■ Aim of the exercise
Your output should be the lines below from the one with "Click the cPFence shield logo" through the one with "Given: Click Contact sales button", copied exactly, pictures excluded.

■ Supplied material
|---|
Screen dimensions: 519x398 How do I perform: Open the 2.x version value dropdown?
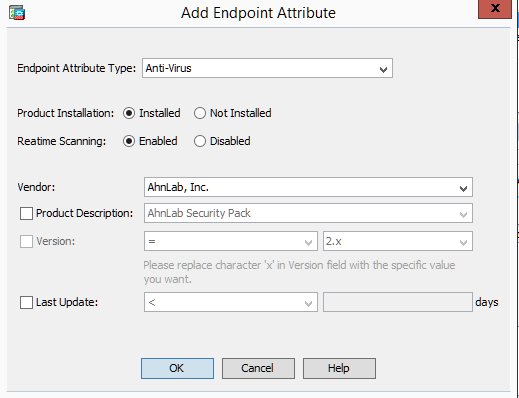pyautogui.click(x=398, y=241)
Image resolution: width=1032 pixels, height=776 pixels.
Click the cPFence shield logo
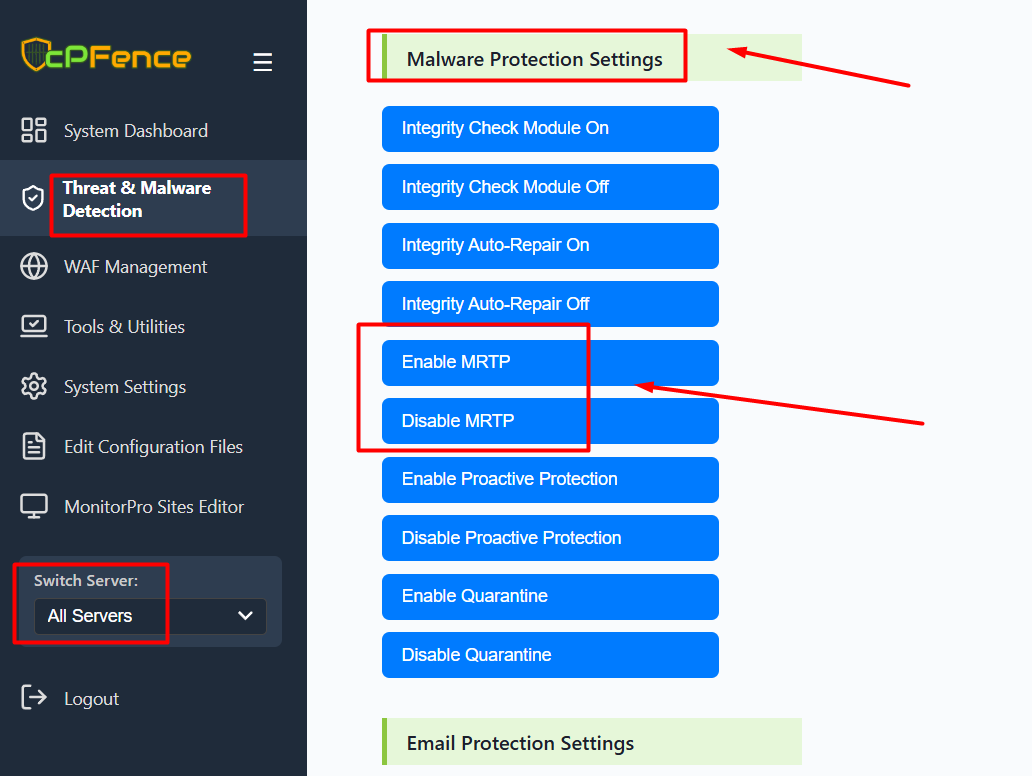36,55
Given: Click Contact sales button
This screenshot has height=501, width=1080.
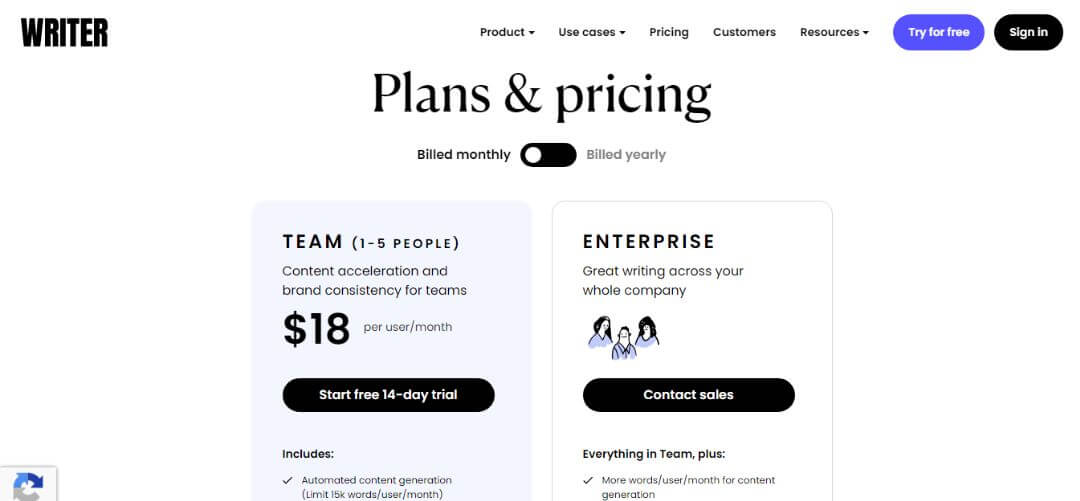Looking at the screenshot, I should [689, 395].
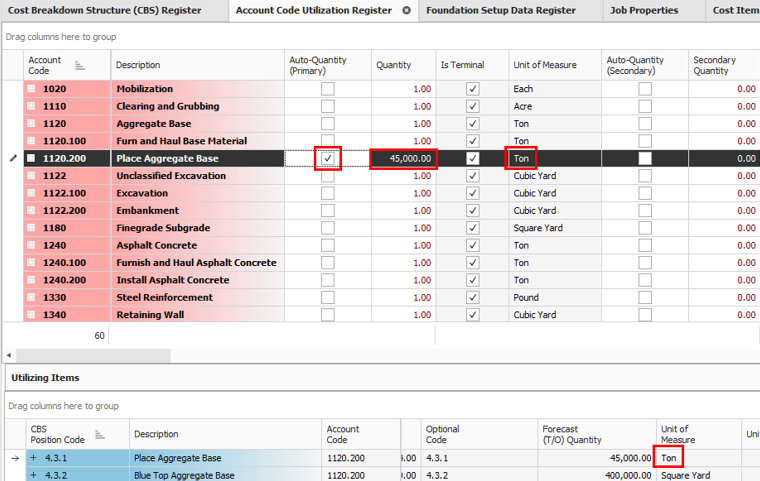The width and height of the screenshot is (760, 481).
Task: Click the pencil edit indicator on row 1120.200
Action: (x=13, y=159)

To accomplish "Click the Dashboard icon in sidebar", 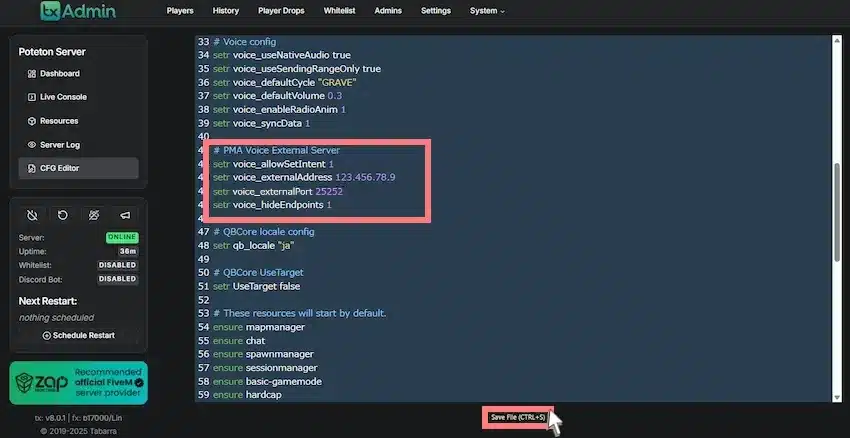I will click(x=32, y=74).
|---|
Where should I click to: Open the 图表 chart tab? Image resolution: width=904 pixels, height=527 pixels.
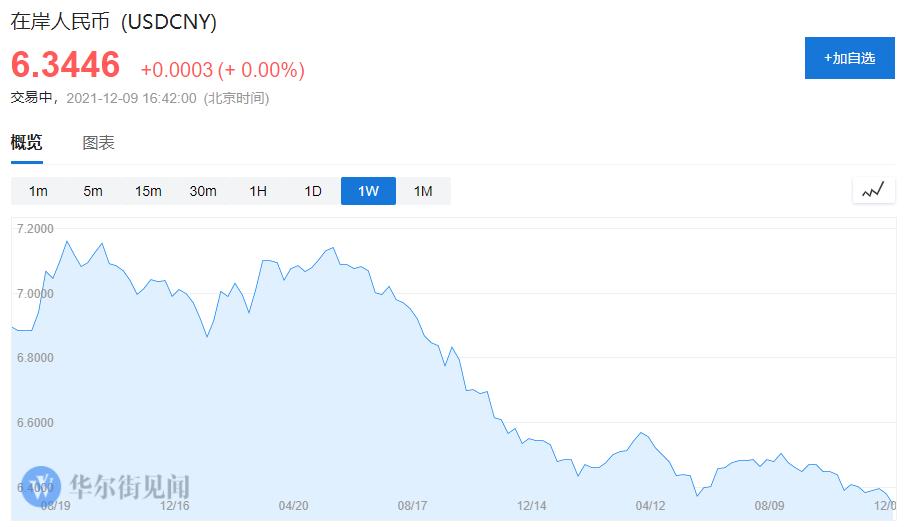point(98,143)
|---|
■ Problem solution
Click the cPFence shield logo
36,55
Given: Click Contact sales button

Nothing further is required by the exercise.